Is Obama's PR Message In Russia Working?

Your Gaggler is in the press pool today, and I can now report first hand: the Russians really aren't that excited about President Obama. Almost every trip, foreign and domestic, Obama has been the subject of curious, often cheering crowds. On domestic trips, some people even show up to boo. Not here. On the ride to and from Vladamir Putin's house in Western Moscow, most Russians on the street this morning regarded Obama's motorcade with total indifference. No cheering. No booing. It's been a whole lot of, well, nothing. The motorcade route is usually sprinkled with dozens and dozens of people taking photos of Obama and his entourage as his limo passes. This morning, your Gaggler counted a grand total of four.

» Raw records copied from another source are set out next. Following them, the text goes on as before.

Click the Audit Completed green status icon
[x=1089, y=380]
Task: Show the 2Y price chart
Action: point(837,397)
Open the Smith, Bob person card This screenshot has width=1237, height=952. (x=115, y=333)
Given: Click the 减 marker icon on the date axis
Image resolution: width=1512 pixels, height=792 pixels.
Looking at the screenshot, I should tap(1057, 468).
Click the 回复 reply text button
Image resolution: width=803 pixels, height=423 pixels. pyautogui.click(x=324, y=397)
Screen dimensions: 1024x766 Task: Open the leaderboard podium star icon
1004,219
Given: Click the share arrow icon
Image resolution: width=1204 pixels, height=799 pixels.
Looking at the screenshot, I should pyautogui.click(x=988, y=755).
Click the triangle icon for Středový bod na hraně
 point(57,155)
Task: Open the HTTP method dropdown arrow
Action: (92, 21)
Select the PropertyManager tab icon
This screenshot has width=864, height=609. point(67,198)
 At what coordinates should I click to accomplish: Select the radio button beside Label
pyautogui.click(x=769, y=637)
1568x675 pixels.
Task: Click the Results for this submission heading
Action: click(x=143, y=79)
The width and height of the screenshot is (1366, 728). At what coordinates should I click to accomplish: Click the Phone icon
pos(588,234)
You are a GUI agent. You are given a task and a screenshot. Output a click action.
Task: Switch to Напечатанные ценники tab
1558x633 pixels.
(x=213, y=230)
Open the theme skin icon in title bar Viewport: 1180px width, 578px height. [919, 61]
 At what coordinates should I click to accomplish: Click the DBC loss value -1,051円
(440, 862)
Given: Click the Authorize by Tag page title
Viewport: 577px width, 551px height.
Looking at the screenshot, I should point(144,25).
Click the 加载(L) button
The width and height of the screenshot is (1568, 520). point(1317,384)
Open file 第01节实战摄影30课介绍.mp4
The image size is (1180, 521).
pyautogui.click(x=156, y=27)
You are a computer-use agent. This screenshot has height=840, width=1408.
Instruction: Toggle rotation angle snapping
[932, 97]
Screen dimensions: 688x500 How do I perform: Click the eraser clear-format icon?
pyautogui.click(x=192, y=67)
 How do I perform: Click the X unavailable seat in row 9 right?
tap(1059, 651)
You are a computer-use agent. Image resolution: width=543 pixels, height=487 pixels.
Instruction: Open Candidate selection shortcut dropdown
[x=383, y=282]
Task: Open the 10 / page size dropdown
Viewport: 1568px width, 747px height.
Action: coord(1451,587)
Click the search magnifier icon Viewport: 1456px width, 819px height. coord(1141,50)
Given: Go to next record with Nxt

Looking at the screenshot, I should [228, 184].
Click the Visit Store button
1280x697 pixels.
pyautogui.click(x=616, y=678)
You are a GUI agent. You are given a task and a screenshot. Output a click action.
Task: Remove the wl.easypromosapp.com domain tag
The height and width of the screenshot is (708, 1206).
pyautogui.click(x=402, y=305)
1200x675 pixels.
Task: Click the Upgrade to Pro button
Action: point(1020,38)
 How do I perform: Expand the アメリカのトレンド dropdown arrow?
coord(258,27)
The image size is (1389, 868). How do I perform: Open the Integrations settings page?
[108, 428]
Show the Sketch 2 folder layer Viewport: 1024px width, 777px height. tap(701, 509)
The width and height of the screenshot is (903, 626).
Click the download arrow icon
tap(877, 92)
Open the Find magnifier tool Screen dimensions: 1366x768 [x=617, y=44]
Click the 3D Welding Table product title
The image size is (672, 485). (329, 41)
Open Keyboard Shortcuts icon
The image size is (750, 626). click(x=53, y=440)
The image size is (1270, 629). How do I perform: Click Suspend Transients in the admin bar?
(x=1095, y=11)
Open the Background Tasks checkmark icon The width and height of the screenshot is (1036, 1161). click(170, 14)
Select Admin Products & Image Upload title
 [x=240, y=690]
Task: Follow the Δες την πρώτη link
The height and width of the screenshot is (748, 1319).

This may not be purely about Obama. As we blogged yesterday, the U.S. isn't exactly popular with the Russians right now. That's in part why Obama has dedicated a huge part of his day to working PR. He delivered what White House officials described as a major speech on U.S./Russian relations at a university here in Moscow. The message: the U.S. and Russia don't need to be antagonistic to each other in order for both to succeed. "The pursuit of power is no longer a zero-sum game—progress must be shared," Obama declared. "No one nation can meet the challenges of the 21st century on its own, nor dictate its terms to the world." As the White House previewed last week, the speech was reassurances of how the U.S. respects Russia, its heritage and its sovereignty. The problem for Obama: Most Russian TV stations apparently didn't carry the speech, which means the impact of his words will be more limited than the White House had hoped.